6. A drive according to claim 5, characterized in that the hydride storage means is provided with a cooling means.

7. A drive according to claim 6, characterized in that the heater and cooling means are formed by a reversible heating and cooling system.

8. A drive according to claim 7, characterized in that the combustion engine is selectively operable with hydrogen in areas of high traffic density.

9. A drive according to claim 1, characterized in that a water tank is provided which is operatively connected with the cracking carburetor means.

10. A drive arrangement according to claim 1, characterized in that the hydride storage means is provided with a heater means.

11. A drive according to claim 1, characterized in that the hydride storage means is provided with a cooling means.

12. A drive arrangement according to claim 11, characterized in that the hydride storage means is provided with a heater means.

13. A drive arrangement for motor vehicles, the arrangement comprising:

an internal combustion engine operable on hydrogen or fossil fuel,

a fossil fuel tank means for accommodating a supply of fossil fuel,

a fossil fuel line means for supplying fossil from said fossil fuel tank means to said internal combustion engine,

a cracking carburetor means for decomposing hydrocarbons of the fossil fuel into gaseous components,

means for supplying air to said cracking carburetor means,

means for communicating said fossil fuel tank means with said cracking carburetor means,

a hydride storage means for storing a supply of hydrogen,

means for communicating said cracking carburetor means with said hydride storage means,

means for communicating said hydride storage means with said internal combustion engine, and

means for selectively controlling said fuel line means and each of said communicating means such that the internal combustion engine is selectively operable on hydrogen alone, a hydrogen-fossil fuel mixture, or fossil fuel alone.

14. An arrangement according to claim 13, further comprising a water tank means for accommodating a supply of water, and means for communicating said water tank means with said cracking carburetor means.

15. An arrangement according to claim 14, wherein the internal combustion engine when operated on fossil fuel alone operates with an air ratio number of about 1.

16. An arrangement according to claim 14, wherein means are provided for controlling the supply of air to said cracking carburetor means such that the internal combustion engine is operated with a high excess of air when operating on hydrogen alone.

17. An arrangement according to claim 14, wherein means are provided for controlling the air supplied to the cracking carburetor means such that the internal combustion engine is operated with a high excess of air when operating on a hydrogen-fossil fuel mixture.

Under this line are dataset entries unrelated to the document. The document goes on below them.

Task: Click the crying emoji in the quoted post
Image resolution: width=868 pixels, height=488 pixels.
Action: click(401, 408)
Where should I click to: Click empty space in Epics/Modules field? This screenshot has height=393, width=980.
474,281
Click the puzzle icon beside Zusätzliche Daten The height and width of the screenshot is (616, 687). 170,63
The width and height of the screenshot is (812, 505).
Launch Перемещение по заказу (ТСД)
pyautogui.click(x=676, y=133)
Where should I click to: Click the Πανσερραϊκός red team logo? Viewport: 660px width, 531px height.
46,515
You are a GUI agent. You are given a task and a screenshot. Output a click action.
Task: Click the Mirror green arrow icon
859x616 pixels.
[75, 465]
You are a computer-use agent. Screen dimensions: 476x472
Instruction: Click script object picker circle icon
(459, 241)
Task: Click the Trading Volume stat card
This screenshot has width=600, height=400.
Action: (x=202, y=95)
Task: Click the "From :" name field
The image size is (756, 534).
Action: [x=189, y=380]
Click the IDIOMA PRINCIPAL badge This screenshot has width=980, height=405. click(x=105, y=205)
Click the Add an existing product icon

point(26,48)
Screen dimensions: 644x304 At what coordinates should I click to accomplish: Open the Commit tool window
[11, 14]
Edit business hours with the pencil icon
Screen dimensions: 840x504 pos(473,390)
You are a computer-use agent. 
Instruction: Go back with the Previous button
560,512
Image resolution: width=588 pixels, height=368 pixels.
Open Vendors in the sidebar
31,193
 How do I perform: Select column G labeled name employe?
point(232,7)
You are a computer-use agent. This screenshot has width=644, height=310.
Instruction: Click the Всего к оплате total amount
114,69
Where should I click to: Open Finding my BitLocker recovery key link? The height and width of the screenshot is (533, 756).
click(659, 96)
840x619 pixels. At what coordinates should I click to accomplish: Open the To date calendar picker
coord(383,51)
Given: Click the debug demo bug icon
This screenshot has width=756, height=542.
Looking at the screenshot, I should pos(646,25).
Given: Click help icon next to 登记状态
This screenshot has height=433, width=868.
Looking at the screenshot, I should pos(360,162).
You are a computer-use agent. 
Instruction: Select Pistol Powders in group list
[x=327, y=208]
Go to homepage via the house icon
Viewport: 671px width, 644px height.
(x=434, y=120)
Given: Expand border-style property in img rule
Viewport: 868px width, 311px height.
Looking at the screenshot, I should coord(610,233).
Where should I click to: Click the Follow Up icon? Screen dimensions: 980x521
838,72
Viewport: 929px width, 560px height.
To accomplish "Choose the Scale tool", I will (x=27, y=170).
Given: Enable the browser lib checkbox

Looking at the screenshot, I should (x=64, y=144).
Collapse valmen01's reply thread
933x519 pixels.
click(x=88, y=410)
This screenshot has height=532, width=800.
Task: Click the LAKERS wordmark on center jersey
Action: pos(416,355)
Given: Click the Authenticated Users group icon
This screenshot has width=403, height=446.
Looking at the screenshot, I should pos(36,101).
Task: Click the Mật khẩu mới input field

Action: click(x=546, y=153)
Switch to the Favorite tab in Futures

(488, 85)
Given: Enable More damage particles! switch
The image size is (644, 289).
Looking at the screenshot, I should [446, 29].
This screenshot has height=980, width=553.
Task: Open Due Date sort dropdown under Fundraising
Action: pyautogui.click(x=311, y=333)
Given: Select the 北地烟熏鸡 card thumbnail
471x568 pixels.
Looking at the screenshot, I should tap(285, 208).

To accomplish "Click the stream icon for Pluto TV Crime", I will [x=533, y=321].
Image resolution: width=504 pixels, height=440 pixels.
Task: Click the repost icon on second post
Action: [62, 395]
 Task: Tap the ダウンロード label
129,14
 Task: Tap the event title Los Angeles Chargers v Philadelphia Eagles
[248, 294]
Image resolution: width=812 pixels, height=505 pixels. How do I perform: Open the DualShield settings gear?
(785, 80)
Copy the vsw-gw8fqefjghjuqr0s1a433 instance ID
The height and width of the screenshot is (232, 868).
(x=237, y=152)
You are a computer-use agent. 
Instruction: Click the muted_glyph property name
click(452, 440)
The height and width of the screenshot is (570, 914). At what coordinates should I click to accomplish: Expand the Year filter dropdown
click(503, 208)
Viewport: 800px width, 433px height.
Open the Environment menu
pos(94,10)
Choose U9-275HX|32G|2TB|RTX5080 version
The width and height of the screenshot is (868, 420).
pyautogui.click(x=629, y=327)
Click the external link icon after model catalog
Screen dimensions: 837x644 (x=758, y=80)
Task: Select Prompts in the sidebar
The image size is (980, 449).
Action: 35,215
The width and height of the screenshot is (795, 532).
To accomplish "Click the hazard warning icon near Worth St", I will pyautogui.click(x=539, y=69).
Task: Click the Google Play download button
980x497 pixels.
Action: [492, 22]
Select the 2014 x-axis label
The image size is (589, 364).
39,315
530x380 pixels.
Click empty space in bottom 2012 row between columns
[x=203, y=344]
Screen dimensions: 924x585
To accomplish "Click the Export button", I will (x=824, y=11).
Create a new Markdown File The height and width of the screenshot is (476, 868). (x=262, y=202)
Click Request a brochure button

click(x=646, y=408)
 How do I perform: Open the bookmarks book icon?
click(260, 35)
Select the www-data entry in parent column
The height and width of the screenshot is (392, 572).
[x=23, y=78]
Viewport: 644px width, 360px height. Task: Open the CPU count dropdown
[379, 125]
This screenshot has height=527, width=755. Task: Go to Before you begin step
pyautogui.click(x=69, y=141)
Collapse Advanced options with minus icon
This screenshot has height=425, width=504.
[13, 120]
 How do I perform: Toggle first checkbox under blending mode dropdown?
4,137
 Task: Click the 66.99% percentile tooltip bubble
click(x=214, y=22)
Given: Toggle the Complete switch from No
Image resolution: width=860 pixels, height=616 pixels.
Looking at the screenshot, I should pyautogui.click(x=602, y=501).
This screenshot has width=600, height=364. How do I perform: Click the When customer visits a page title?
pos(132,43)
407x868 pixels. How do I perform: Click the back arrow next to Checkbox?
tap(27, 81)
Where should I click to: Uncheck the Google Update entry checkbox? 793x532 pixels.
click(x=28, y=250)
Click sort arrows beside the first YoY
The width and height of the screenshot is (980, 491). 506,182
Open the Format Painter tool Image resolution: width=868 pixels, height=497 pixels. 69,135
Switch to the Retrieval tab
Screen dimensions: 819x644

18. An arrangement according to claim 13, wherein the internal combustion engine when operated on fossil fuel alone operates with an air ratio number of about 1.

19. An arrangement according to claim 18, further comprising heater means for selectively heating the hydride storage means.

20. An arrangement according to claim 19, further comprising cooling means for selectively cooling the hydride storage means.

21. An arrangement according to claim 13, wherein means are provided for controlling the supply of air to said cracking carburetor means such that the internal combustion engine is operated with a high excess of air when operating on hydrogen alone.

22. An arrangement according to claim 21, further comprising heater means for selectively heating the hydride storage means.

23. An arrangement according to claim 22, further comprising cooling means for selectively cooling the hydride storage means.

24. An arrangement according to claim 13, wherein means are provided for controlling the air supplied to the cracking carburetor means such that the internal combustion engine is operated with a high excess of air when operating on a hydrogen-fossil fuel mixture.

25. An arrangement according to claim 24, further comprising heater means for selectively heating the hydride storage means.

26. An arrangement according to claim 25, further comprising cooling means for selectively cooling the hydride storage means.